Jana
Liekam’s new employer is too big to like. Deutsche Global is one of Germany’s
largest investment banks, but they have recently been thrown off-stride by scandals
and bad investments. It represents a second chance for Liekam, who might just
save the bank, so she can help destroy it later in the German limited series Bad Banks, directed by Christian Schwochow, the first two episodes of which screen during this year’s KINO!: Festival of German Films in New York.
Liekam
has just been fired from Luxembourg-based Credit International for making her
boss, Luc Jacoby, the chairman’s coked-up, entitled son look bad. Christelle
Leblanc, the firm’s director agrees this is unfair, but cautions Liekam she
must learn to play the game better. Thanks to her secret string-pulling, she
gets Liekam a tryout at Deutsche Global working for their hotshot investment
manager Gabriel Fenger.
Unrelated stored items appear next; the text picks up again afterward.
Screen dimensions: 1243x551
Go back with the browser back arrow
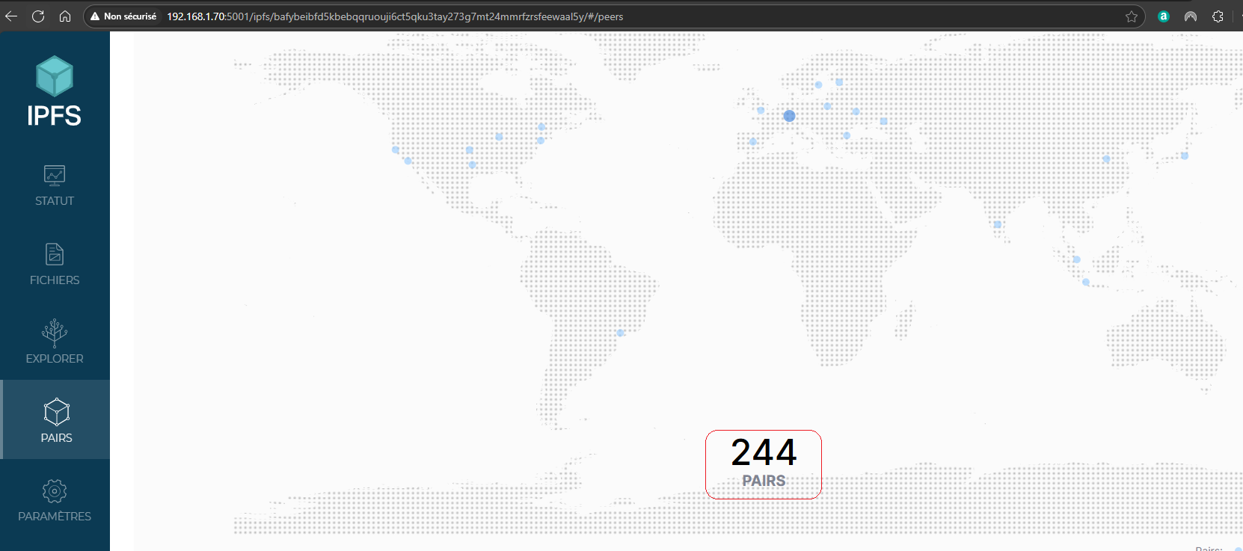pyautogui.click(x=11, y=16)
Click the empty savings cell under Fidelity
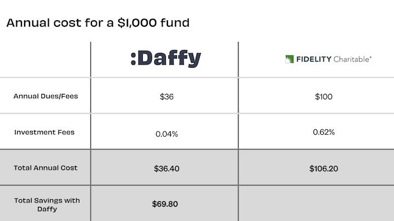394x221 pixels. tap(316, 203)
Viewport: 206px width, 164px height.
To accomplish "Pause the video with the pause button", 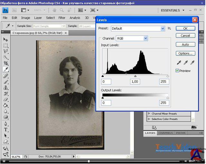I will coord(4,161).
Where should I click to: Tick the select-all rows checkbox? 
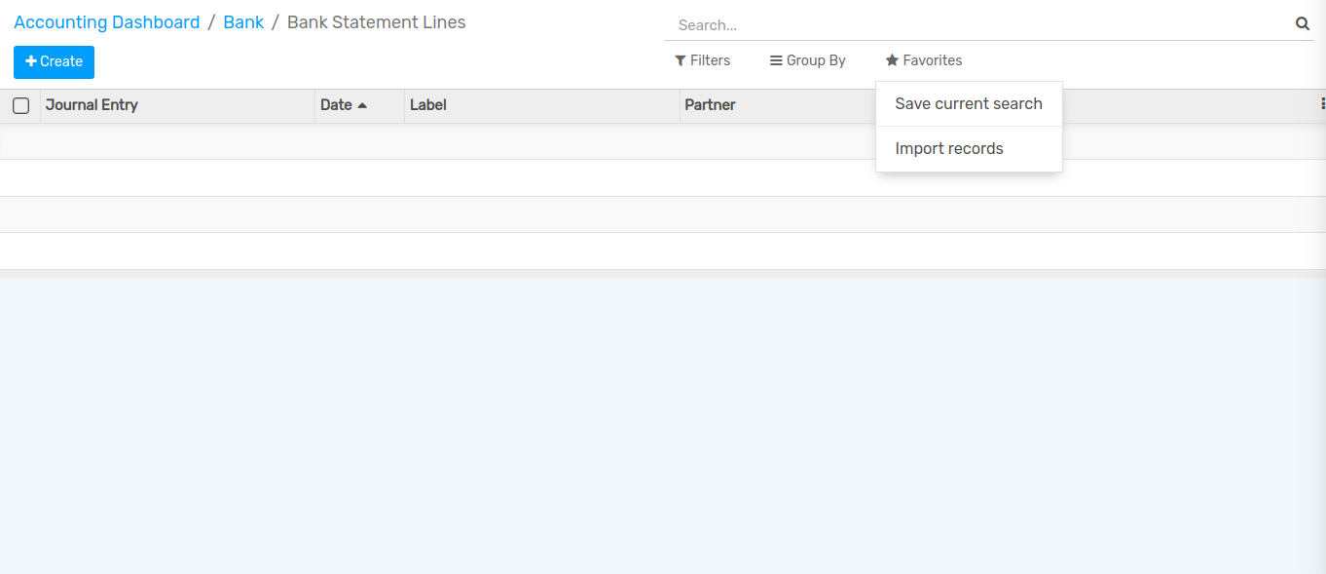20,105

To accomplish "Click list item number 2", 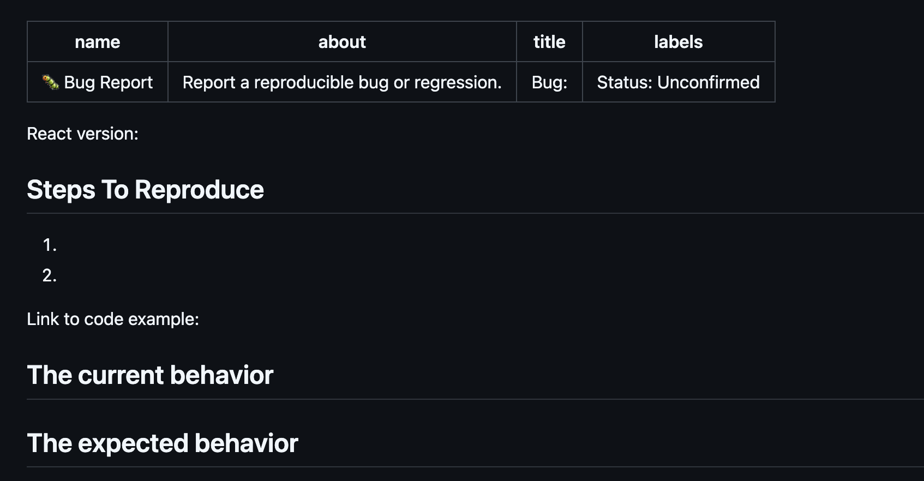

From time to time, Lebanc will supply Liekam with
timely “insider” information, but she makes it clear she wants highly
compromising information on Credit International in return.
Judging
from the in media res opening, the junk bonds will eventually hit the fan in a
big, panic-inducing way. Presumably, Liekam will play a major role in the
meltdown. Obviously, there is a lot of intrigue building behind the scenes, but
the first two episodes are relatively self-contained, thereby making a good
festival showcase.
Paula
Beer (so terrific in Ozon’s Frantz)
is well cast as Liekam. She can be quite forceful and even cynical, but it is
clear from her early breakdown, she probably has issues that will later come to
the fore. Barry Atsma is also wonderfully flamboyant as Fenger, a true child of
Gordon Gekko. May Duong Kieu also makes quite an impression as Thao Hoang,
Liekam’s new team-member, who will either be her uneasy ally or a femme fatale
rival, or something in between (just how their relationship shakes out will be
one of the series’ intriguing uncertainties). Marc Limpach is a clammy mess as
Jacoby the younger, but Jean Marc Barr promises plenty of steely skullduggery
as Deutsche Global’s chairman, Robert Khano.